Stations of the Resurrection
By
Raymond Chapman

Station Two

Empty Tomb

V         We adore thee O Christ and we bless thee

R.        Because by thy glorious Resurrection thou has given life to the world.

They found the Stone rolled away from the tomb, but when they went in, they did not find the body. (Luke 24:2-3)

His friends had sorrowfully laid in the tomb a body broken with suffering and certified as dead. Now the morning brought a new realization that this had not been the end. The stone that had closed upon their hope had opened upon a hope greater than they had ever known.

We give thanks for the unexpected joys of life; for the solution of problems that seemed insoluble, for the disappearance of fears and anxieties; for the renewal of hope that has been lost in despair; for the opening of new ways in God’s purpose for us.

We give up too easily; we fear every setback is a disaster; we are anxious for a future we think we can foresee and understand. Help us to trust from day to day and to find the way to new endeavor in each apparent failure

V         Christ is risen.
R         He is risen indeed.
V         Let us bless the Lord.
R         Thanks be to God.

That mooring, everyone was thinking about a corpse. Some were thinking good riddance, some were mourning for a cruel, incurable loss. There was nowhere else for friends to go; only to look again, with worn with weeping, at the place of sorrow. But the end was the beginning.

That emptiness, the sight of nothing where there should have been something, was anew sight of reality. People were puzzled then and the mystery has never gone away. How can we comprehend and explain mere emptiness, when it is emptiness full of hope? When the power of life is so giving and yet so demanding, it is more comfortable to think about ways in which a dead body may be lost. But the comfort that God gives is not the coziness of the familiar.

Can an empty place, a vacant hollow, be the source of new hope? Graves are places of despair, corruption, and superstitious fears. There was no witness of the moment when death was overcome and turned to life, when a dead body became a risen one. This was not Lazarus, a widow’s son, a little girl waking up to go on living again.
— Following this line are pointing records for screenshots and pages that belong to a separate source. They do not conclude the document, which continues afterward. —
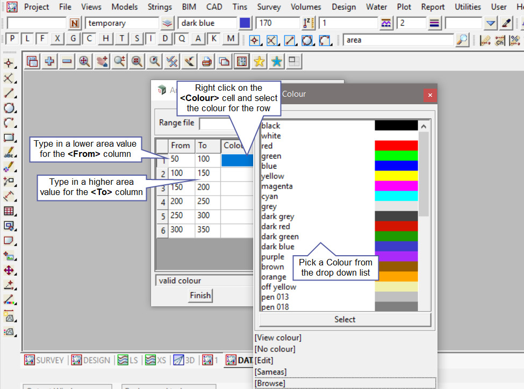Pick the magenta colour from the list
Screen dimensions: 524x389
tap(277, 186)
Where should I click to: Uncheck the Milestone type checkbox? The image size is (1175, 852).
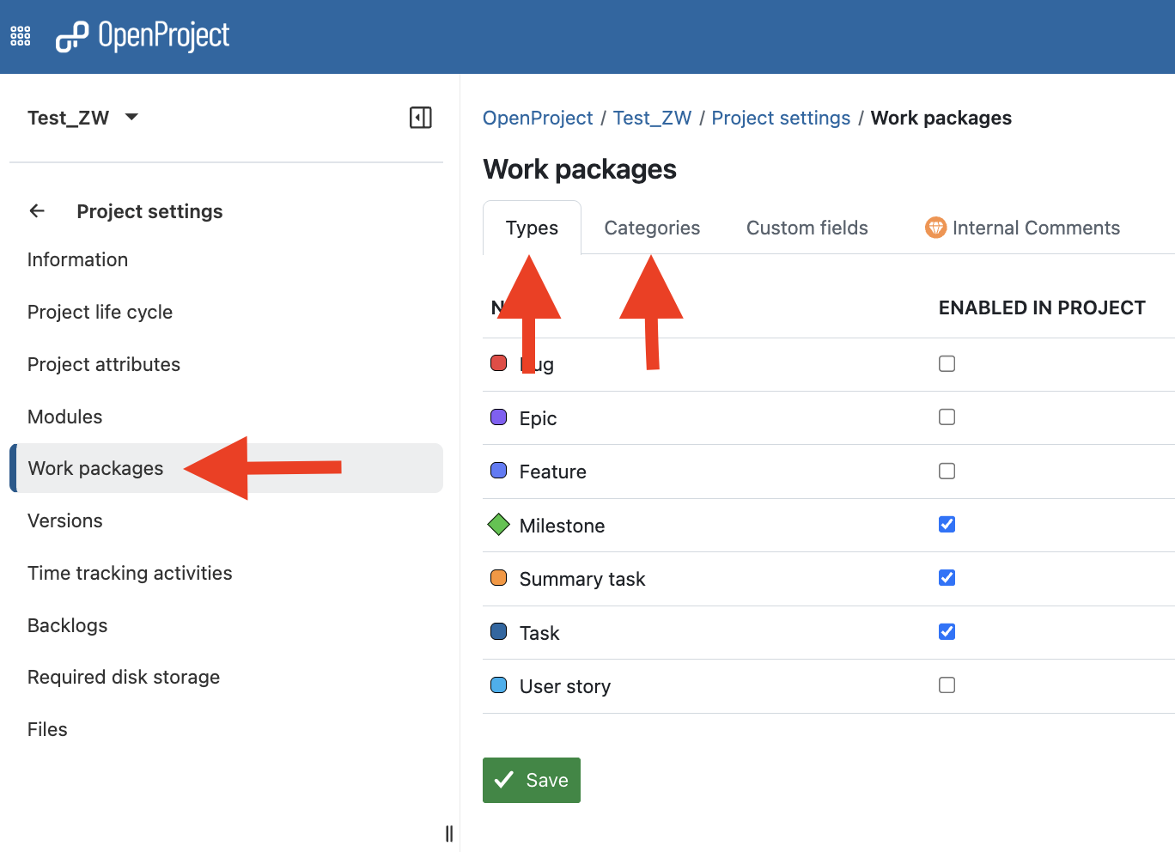[947, 525]
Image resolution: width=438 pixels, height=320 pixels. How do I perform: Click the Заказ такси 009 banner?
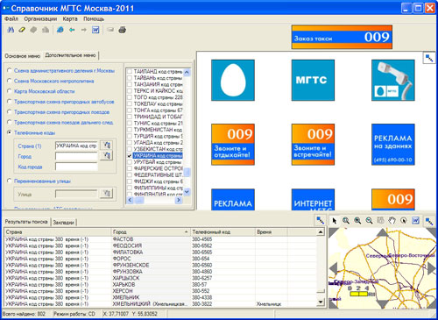coord(342,37)
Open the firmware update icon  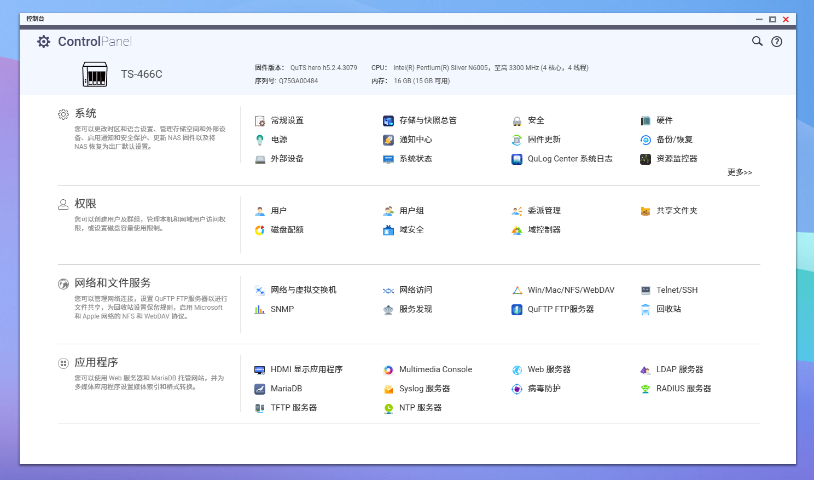(x=517, y=140)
No human eyes could look upon the strangest, holiest place in all the world in its wonder – only in its emptiness.

The Cross for ever stands to mark the great price of our redemption: the Tomb forever lies open to declare our entry into eternal life.

Risen Lord, keep me and all who believe form living with the dead, the vanished years, the dry bones of time.

 

 Risen Lord, clear out from my soul al that would decay and turn to corruption, darkening the light within/


Risen Lord, whenever it seems that nothing id left, show me that there is so much still to come.